For Indigenous people this week is filled with celebration as well as deep reflection, writes Rev Garry Hardingham, Presbytery Minister for the Carpentaria Presbytery.
It’s a week of celebrating Indigenous culture and the values that bind Indigenous people right across this nation together.
But, it is also often a time to reflect on how a culture that stood for 60 000 years has been placed under immense pressure over the past 230 years. Having said this, the theme of NAIDOC 2021, “Heal Country”, speaks to hope, not dismay.
Heal Country reminds Indigenous people that country is central to identity. Country is not a thing; it is spoken of like a person and not just any person, but the person that binds family, lore, ceremony, tradition and language together.
To heal country is to heal all aspects of aboriginality and to find ways in which country becomes part of, not only Aboriginal culture, but Australia’s national heritage. Heal Country means finally resolving many of the outstanding injustices which impact on the lives of all people, including the very land on which we stand. It’s about the tangible things like bushfires, drought and coral bleaching. And it’s about the cultural things like language, family and story.
To heal country is to understand that all things are linked and that neither can heal without the other.
But how does the majority of Australians, those who are not of Aboriginal or Torres Strait Islander descent, find meaning in NAIDOC Week? Especially, how does non-Aboriginal Australia become involved without cultural appropriation or shameless tokenism?
On Monday this week I spoke to one of the elders of the Alpurrurulam people in the Northern Territory to ask this very question. His response was both interesting and encouraging. He started by asking me a theological question—“How do Christians understand country as people who grew out of the Jewish nation?” My first response was to speak of Christianity as arising from the Jewish religion and that Judaism also has country central to its self-understanding which underpins their relationship to God and the Jewish nation.
Uncle Dave said, “No … You don’t get it.” Mmmm. I was sure my first theological volley must have had some relevance.

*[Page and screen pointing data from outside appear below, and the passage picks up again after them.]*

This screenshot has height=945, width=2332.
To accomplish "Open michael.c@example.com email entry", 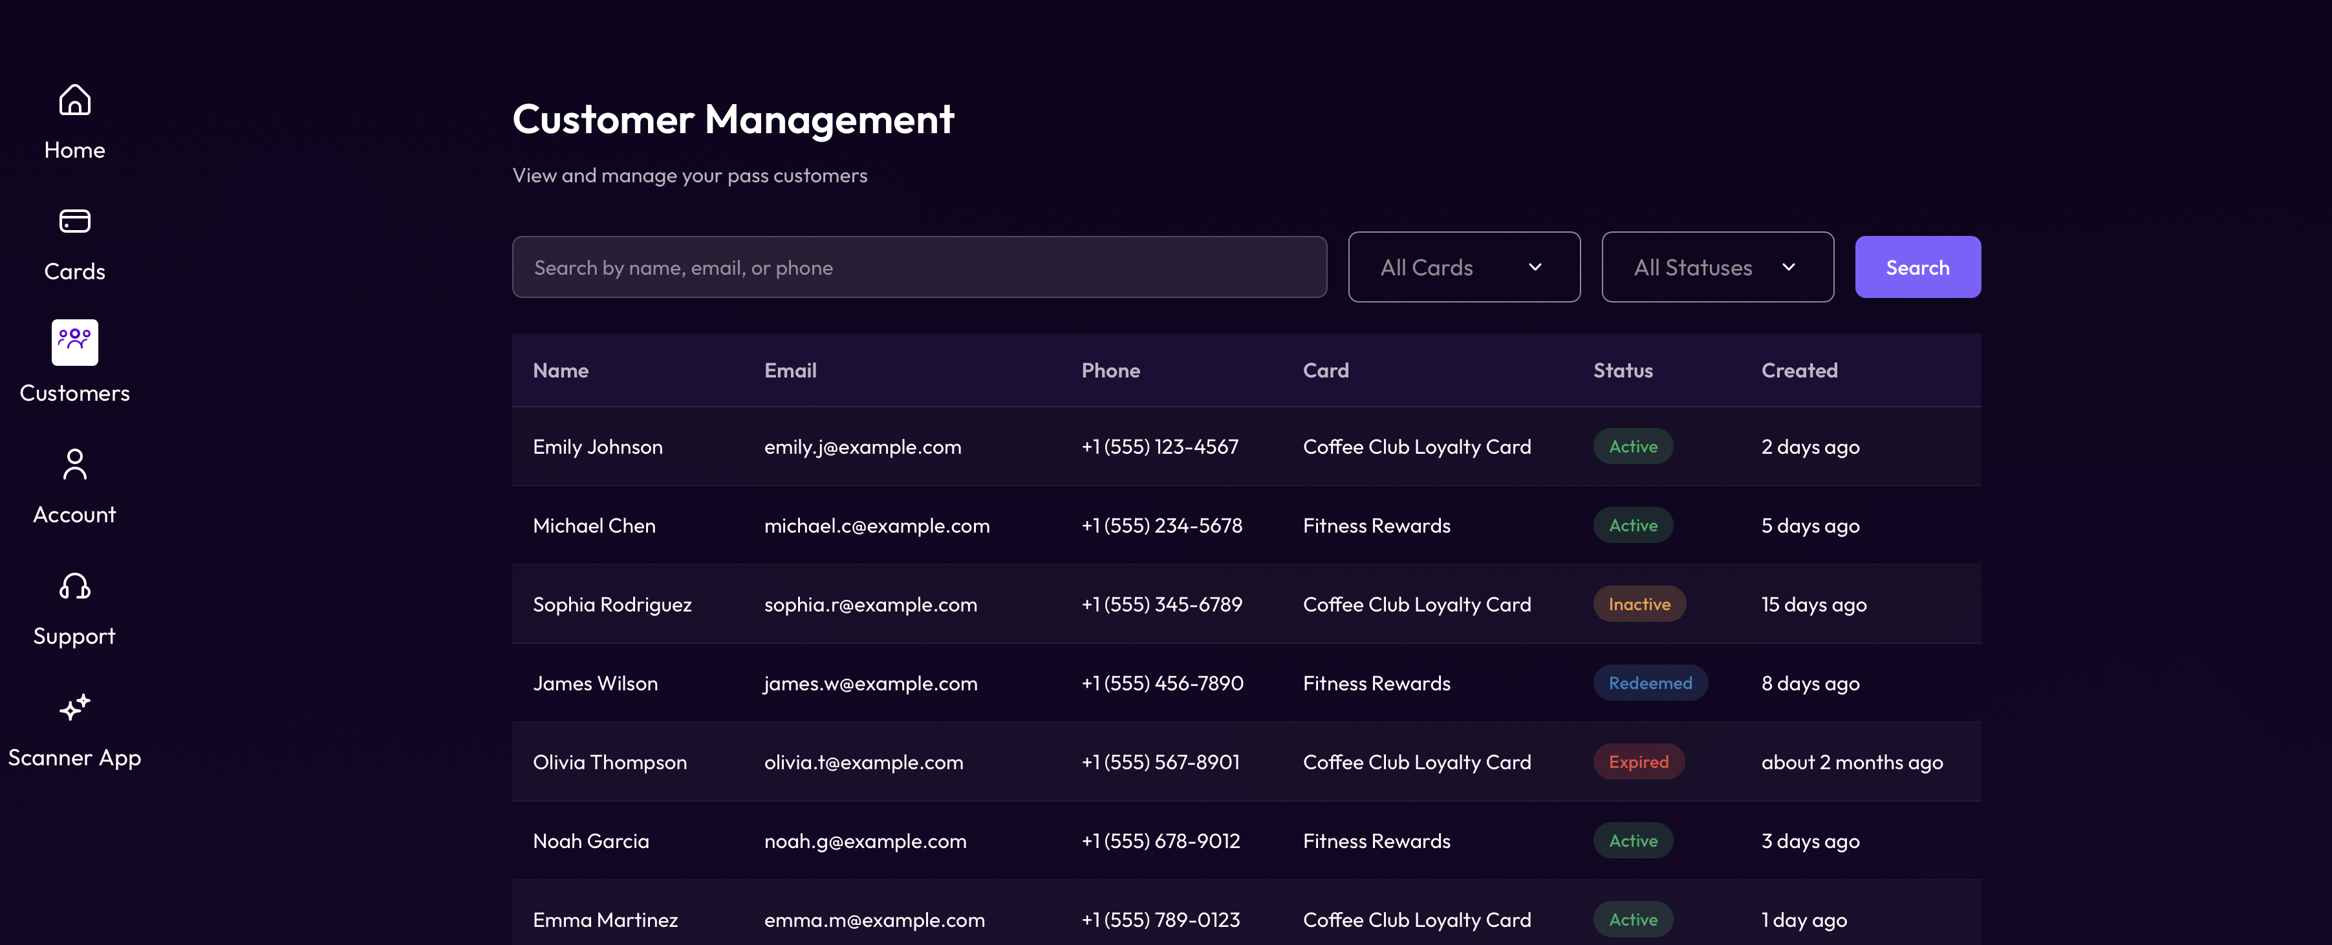I will pyautogui.click(x=876, y=525).
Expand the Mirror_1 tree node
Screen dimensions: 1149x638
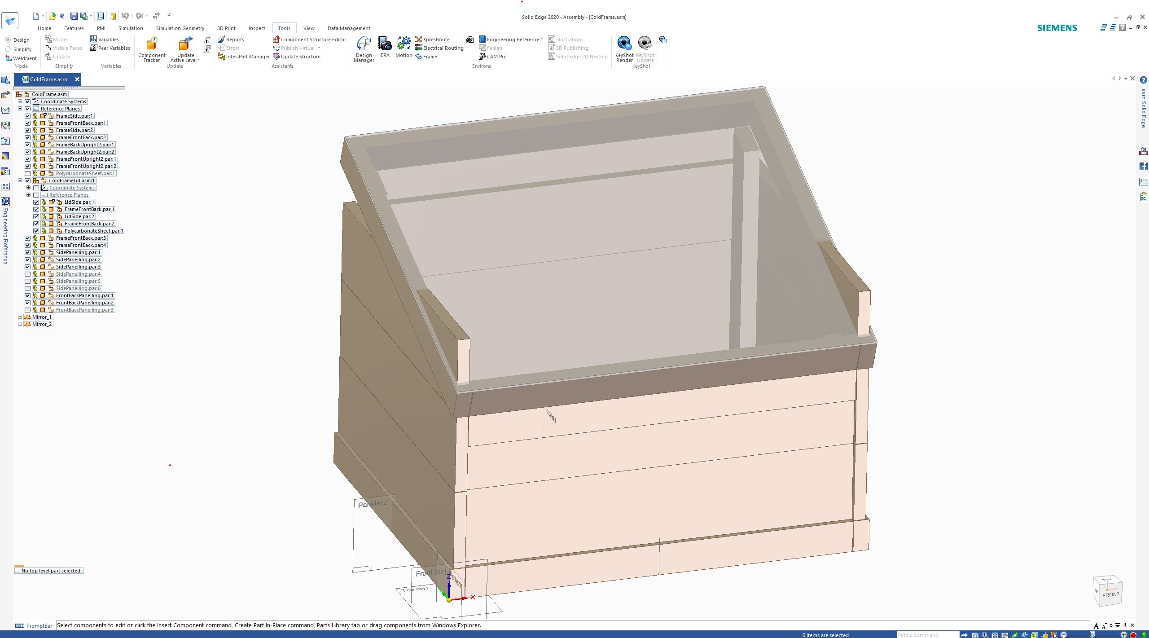tap(20, 317)
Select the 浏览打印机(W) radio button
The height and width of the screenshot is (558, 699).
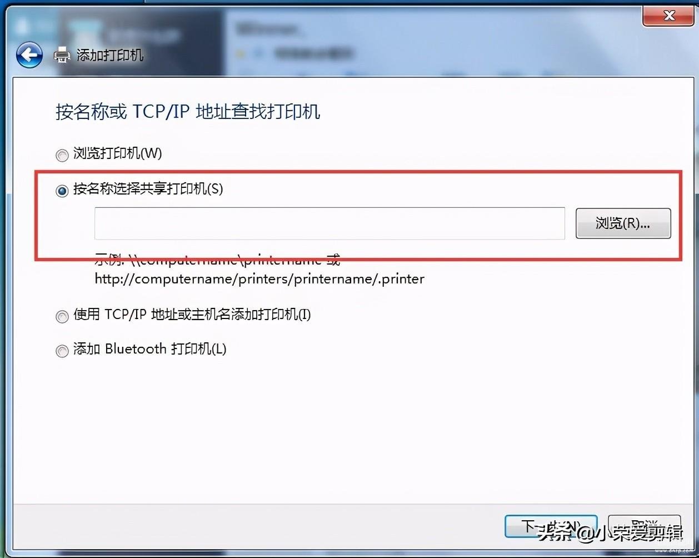[x=62, y=155]
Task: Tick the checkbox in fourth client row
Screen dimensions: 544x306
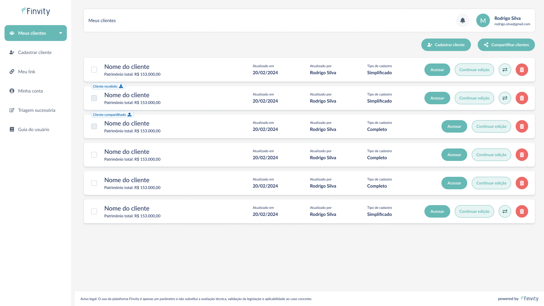Action: coord(94,155)
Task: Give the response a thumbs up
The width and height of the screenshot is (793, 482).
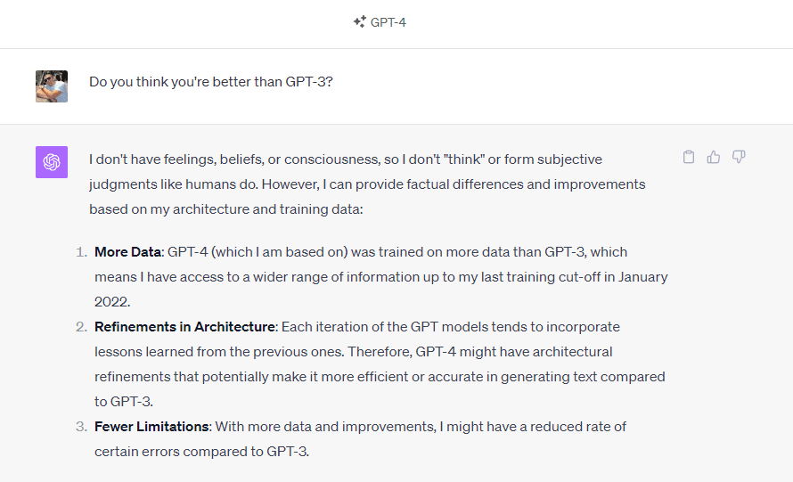Action: (x=714, y=157)
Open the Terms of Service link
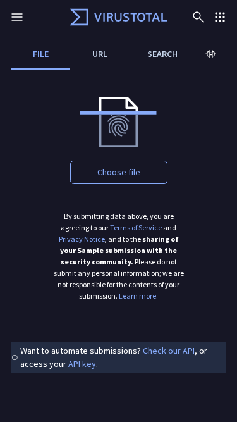This screenshot has width=237, height=422. click(136, 228)
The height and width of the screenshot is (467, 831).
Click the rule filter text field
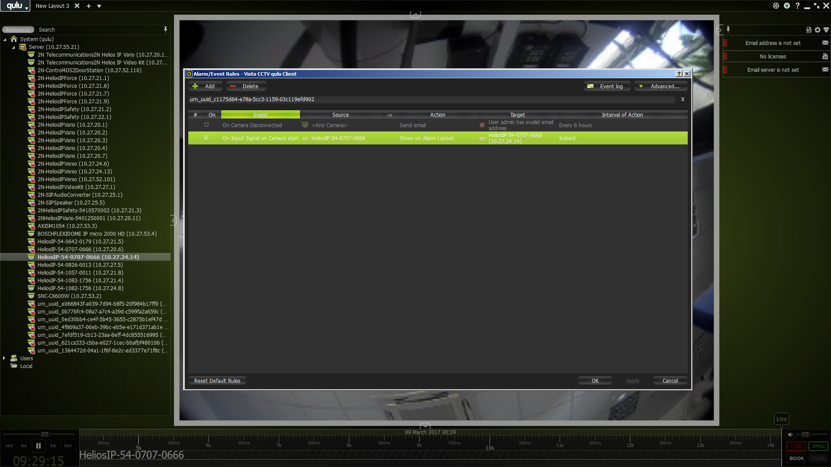tap(431, 99)
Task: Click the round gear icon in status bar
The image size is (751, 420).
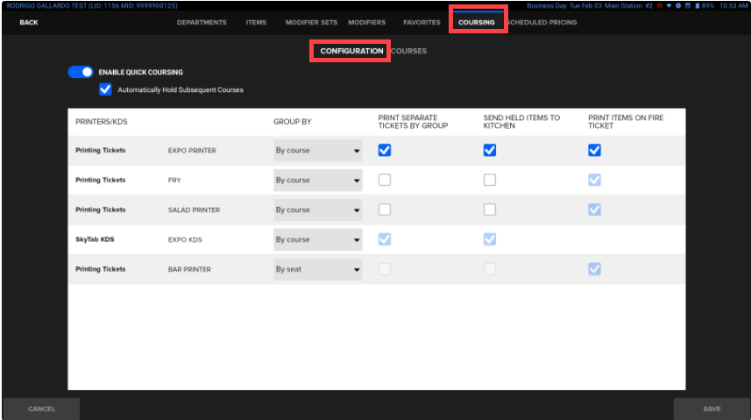Action: tap(677, 5)
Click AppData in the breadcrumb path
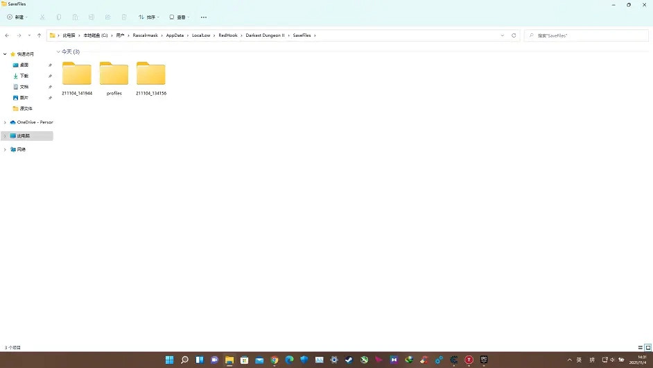This screenshot has height=368, width=653. (x=175, y=35)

He then paraphrased Leviticus 19:34 which says, “The stranger who resides with you shall be to you as the native among you, and you shall love him as yourself, for you were aliens in the land of Egypt; I am the Lord your God.” He then went on: “Aboriginal people came here thousands of years ago and now belong to this land as the Jews belonged to their land. And those who have come from other nations are also welcome to our land. Our hope is to welcome all people as God has commanded. But for those we welcome we ask for respect and honouring of our land and the people who God had entrusted to this land.”
Heal Country is more than just a cry for justice from Aboriginal people during this NAIDOC Week. It is a call for all Australians to seek reconciliation, mutual trust and love, and to accept that we all have a part to play in healing the land and its people. Not just in token gestures, but in the hard work of finding a shared pathway together. It’s about conservation and ecology and respectful conversations. It’s about celebrating Aboriginal culture without disingenuous cultural adoption and giving respect to those who had no choice but to welcome the stranger and now hold out hands of reconciliation.
May “Heal Country” be our prayer this week and into the future as we, as a presbytery, continue to seek truth, justice and mutual respect for those whom there is no other country but this country and those who now call this country home.